=== INPUT ===
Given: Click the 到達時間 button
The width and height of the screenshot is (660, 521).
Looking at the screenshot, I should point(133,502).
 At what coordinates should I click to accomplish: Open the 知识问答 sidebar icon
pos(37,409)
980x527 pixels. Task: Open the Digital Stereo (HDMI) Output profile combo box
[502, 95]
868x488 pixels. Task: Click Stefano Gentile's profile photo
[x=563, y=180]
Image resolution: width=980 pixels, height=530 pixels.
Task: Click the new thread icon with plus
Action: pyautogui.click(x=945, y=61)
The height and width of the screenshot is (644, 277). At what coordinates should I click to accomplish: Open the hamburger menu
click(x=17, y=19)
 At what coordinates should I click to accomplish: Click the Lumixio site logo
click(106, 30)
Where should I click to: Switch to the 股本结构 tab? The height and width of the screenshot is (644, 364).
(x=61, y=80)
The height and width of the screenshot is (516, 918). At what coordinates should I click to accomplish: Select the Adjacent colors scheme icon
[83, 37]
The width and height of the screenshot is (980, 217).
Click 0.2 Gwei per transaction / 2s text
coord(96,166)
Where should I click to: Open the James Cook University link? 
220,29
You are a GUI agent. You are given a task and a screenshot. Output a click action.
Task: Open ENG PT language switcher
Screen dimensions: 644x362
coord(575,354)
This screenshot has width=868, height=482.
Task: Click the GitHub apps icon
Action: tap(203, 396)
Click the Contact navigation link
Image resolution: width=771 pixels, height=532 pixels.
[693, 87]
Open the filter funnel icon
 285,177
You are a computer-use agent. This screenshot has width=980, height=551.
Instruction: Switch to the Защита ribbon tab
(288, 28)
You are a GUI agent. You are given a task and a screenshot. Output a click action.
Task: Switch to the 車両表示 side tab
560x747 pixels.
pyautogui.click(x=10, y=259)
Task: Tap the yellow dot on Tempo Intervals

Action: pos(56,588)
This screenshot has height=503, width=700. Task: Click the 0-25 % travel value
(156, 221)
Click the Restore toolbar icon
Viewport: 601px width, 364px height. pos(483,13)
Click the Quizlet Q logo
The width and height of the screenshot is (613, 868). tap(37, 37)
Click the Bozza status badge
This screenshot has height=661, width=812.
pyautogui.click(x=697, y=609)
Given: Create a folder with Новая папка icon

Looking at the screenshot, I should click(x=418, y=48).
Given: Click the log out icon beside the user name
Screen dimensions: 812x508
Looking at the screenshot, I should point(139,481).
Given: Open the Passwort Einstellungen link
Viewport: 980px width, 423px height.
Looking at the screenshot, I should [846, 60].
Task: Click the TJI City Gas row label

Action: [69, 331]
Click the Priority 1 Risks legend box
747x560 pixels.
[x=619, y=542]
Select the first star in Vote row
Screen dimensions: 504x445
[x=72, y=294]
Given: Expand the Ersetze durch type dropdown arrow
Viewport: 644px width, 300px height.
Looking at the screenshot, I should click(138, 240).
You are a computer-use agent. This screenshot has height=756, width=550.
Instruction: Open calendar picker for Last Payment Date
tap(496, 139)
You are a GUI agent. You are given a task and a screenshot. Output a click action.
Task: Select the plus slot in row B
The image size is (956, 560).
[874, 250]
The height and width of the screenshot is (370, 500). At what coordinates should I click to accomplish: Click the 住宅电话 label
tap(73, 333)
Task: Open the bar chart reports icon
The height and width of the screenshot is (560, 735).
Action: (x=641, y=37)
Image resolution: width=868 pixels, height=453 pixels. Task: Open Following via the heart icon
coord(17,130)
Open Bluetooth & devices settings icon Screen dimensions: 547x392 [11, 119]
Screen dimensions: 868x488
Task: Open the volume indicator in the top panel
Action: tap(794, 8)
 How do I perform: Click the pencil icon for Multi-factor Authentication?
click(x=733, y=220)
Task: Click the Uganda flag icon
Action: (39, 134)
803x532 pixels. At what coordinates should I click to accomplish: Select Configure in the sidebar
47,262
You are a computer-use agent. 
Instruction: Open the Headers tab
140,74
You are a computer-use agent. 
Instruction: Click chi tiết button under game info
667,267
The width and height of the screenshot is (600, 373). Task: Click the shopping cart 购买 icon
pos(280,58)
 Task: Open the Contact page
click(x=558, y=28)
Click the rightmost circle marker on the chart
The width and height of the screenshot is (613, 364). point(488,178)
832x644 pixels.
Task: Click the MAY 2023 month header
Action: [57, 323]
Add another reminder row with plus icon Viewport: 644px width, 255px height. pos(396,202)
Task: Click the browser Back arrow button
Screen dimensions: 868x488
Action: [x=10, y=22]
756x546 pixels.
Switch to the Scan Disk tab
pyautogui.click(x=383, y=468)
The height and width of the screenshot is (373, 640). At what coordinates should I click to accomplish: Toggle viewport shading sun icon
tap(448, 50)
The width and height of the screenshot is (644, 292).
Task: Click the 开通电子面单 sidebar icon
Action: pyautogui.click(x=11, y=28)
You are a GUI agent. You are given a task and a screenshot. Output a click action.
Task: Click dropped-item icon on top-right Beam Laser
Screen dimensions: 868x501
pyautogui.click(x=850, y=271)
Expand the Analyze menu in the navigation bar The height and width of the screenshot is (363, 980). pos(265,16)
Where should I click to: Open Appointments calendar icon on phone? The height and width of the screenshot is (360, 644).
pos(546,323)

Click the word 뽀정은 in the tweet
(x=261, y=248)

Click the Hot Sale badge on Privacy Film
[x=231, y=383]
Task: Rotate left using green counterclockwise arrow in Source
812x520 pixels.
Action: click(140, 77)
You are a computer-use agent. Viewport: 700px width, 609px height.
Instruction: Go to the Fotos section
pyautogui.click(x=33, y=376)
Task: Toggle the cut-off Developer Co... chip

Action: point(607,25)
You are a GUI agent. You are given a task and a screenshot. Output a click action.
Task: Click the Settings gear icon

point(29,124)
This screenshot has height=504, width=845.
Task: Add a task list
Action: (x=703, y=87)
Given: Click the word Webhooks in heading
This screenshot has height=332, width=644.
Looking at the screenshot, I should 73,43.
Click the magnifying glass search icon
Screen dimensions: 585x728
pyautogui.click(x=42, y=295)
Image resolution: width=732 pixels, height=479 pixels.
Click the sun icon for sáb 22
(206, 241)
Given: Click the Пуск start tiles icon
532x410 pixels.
===
> **WORK TO COMPLETE**:
All of the records above are to be set down again exactly.

> **PROBLEM SOLUTION**:
Given: Click the 到達時間 button
The width and height of the screenshot is (660, 521).
Looking at the screenshot, I should point(133,502).
 At what coordinates should I click to accomplish: Open the 知识问答 sidebar icon
pos(37,409)
980x527 pixels. Task: Open the Digital Stereo (HDMI) Output profile combo box
[502, 95]
868x488 pixels. Task: Click Stefano Gentile's profile photo
[x=563, y=180]
Image resolution: width=980 pixels, height=530 pixels.
Task: Click the new thread icon with plus
Action: pyautogui.click(x=945, y=61)
The height and width of the screenshot is (644, 277). At what coordinates should I click to accomplish: Open the hamburger menu
click(x=17, y=19)
 At what coordinates should I click to accomplish: Click the Lumixio site logo
click(106, 30)
Where should I click to: Switch to the 股本结构 tab? The height and width of the screenshot is (644, 364).
(x=61, y=80)
The height and width of the screenshot is (516, 918). At what coordinates should I click to accomplish: Select the Adjacent colors scheme icon
[83, 37]
The width and height of the screenshot is (980, 217).
Click 0.2 Gwei per transaction / 2s text
coord(96,166)
Where should I click to: Open the James Cook University link? 
220,29
You are a GUI agent. You are given a task and a screenshot. Output a click action.
Task: Open ENG PT language switcher
Screen dimensions: 644x362
coord(575,354)
This screenshot has width=868, height=482.
Task: Click the GitHub apps icon
Action: tap(203, 396)
Click the Contact navigation link
Image resolution: width=771 pixels, height=532 pixels.
[693, 87]
Open the filter funnel icon
 285,177
You are a computer-use agent. This screenshot has width=980, height=551.
Instruction: Switch to the Защита ribbon tab
(288, 28)
You are a GUI agent. You are given a task and a screenshot. Output a click action.
Task: Switch to the 車両表示 side tab
560x747 pixels.
pyautogui.click(x=10, y=259)
Task: Tap the yellow dot on Tempo Intervals

Action: pos(56,588)
This screenshot has height=503, width=700. Task: Click the 0-25 % travel value
(156, 221)
Click the Restore toolbar icon
Viewport: 601px width, 364px height. pos(483,13)
Click the Quizlet Q logo
The width and height of the screenshot is (613, 868). tap(37, 37)
Click the Bozza status badge
This screenshot has height=661, width=812.
pyautogui.click(x=697, y=609)
Given: Create a folder with Новая папка icon

Looking at the screenshot, I should click(x=418, y=48).
Given: Click the log out icon beside the user name
Screen dimensions: 812x508
Looking at the screenshot, I should point(139,481).
Given: Open the Passwort Einstellungen link
Viewport: 980px width, 423px height.
Looking at the screenshot, I should [846, 60].
Task: Click the TJI City Gas row label

Action: [69, 331]
Click the Priority 1 Risks legend box
747x560 pixels.
[x=619, y=542]
Select the first star in Vote row
Screen dimensions: 504x445
[x=72, y=294]
Given: Expand the Ersetze durch type dropdown arrow
Viewport: 644px width, 300px height.
Looking at the screenshot, I should click(138, 240).
You are a computer-use agent. This screenshot has height=756, width=550.
Instruction: Open calendar picker for Last Payment Date
tap(496, 139)
You are a GUI agent. You are given a task and a screenshot. Output a click action.
Task: Select the plus slot in row B
The image size is (956, 560).
[874, 250]
The height and width of the screenshot is (370, 500). At what coordinates should I click to accomplish: Click the 住宅电话 label
tap(73, 333)
Task: Open the bar chart reports icon
The height and width of the screenshot is (560, 735).
Action: (x=641, y=37)
Image resolution: width=868 pixels, height=453 pixels. Task: Open Following via the heart icon
coord(17,130)
Open Bluetooth & devices settings icon Screen dimensions: 547x392 [11, 119]
Screen dimensions: 868x488
Task: Open the volume indicator in the top panel
Action: tap(794, 8)
 How do I perform: Click the pencil icon for Multi-factor Authentication?
click(x=733, y=220)
Task: Click the Uganda flag icon
Action: (39, 134)
803x532 pixels. At what coordinates should I click to accomplish: Select Configure in the sidebar
47,262
You are a computer-use agent. 
Instruction: Open the Headers tab
140,74
You are a computer-use agent. 
Instruction: Click chi tiết button under game info
667,267
The width and height of the screenshot is (600, 373). Task: Click the shopping cart 购买 icon
pos(280,58)
 Task: Open the Contact page
click(x=558, y=28)
Click the rightmost circle marker on the chart
The width and height of the screenshot is (613, 364). point(488,178)
832x644 pixels.
Task: Click the MAY 2023 month header
Action: [57, 323]
Add another reminder row with plus icon Viewport: 644px width, 255px height. pos(396,202)
Task: Click the browser Back arrow button
Screen dimensions: 868x488
Action: [x=10, y=22]
756x546 pixels.
Switch to the Scan Disk tab
pyautogui.click(x=383, y=468)
The height and width of the screenshot is (373, 640). At what coordinates should I click to accomplish: Toggle viewport shading sun icon
tap(448, 50)
The width and height of the screenshot is (644, 292).
Task: Click the 开通电子面单 sidebar icon
Action: pyautogui.click(x=11, y=28)
You are a GUI agent. You are given a task and a screenshot. Output a click action.
Task: Click dropped-item icon on top-right Beam Laser
Screen dimensions: 868x501
pyautogui.click(x=850, y=271)
Expand the Analyze menu in the navigation bar The height and width of the screenshot is (363, 980). pos(265,16)
Where should I click to: Open Appointments calendar icon on phone? The height and width of the screenshot is (360, 644).
pos(546,323)

Click the word 뽀정은 in the tweet
(x=261, y=248)

Click the Hot Sale badge on Privacy Film
[x=231, y=383]
Task: Rotate left using green counterclockwise arrow in Source
812x520 pixels.
Action: click(140, 77)
You are a computer-use agent. Viewport: 700px width, 609px height.
Instruction: Go to the Fotos section
pyautogui.click(x=33, y=376)
Task: Toggle the cut-off Developer Co... chip

Action: point(607,25)
You are a GUI agent. You are given a task and a screenshot. Output a click action.
Task: Click the Settings gear icon

point(29,124)
This screenshot has height=504, width=845.
Task: Add a task list
Action: (x=703, y=87)
Given: Click the word Webhooks in heading
This screenshot has height=332, width=644.
Looking at the screenshot, I should 73,43.
Click the magnifying glass search icon
Screen dimensions: 585x728
pyautogui.click(x=42, y=295)
Image resolution: width=732 pixels, height=479 pixels.
Click the sun icon for sáb 22
(206, 241)
Given: Click the Пуск start tiles icon
532x410 pixels.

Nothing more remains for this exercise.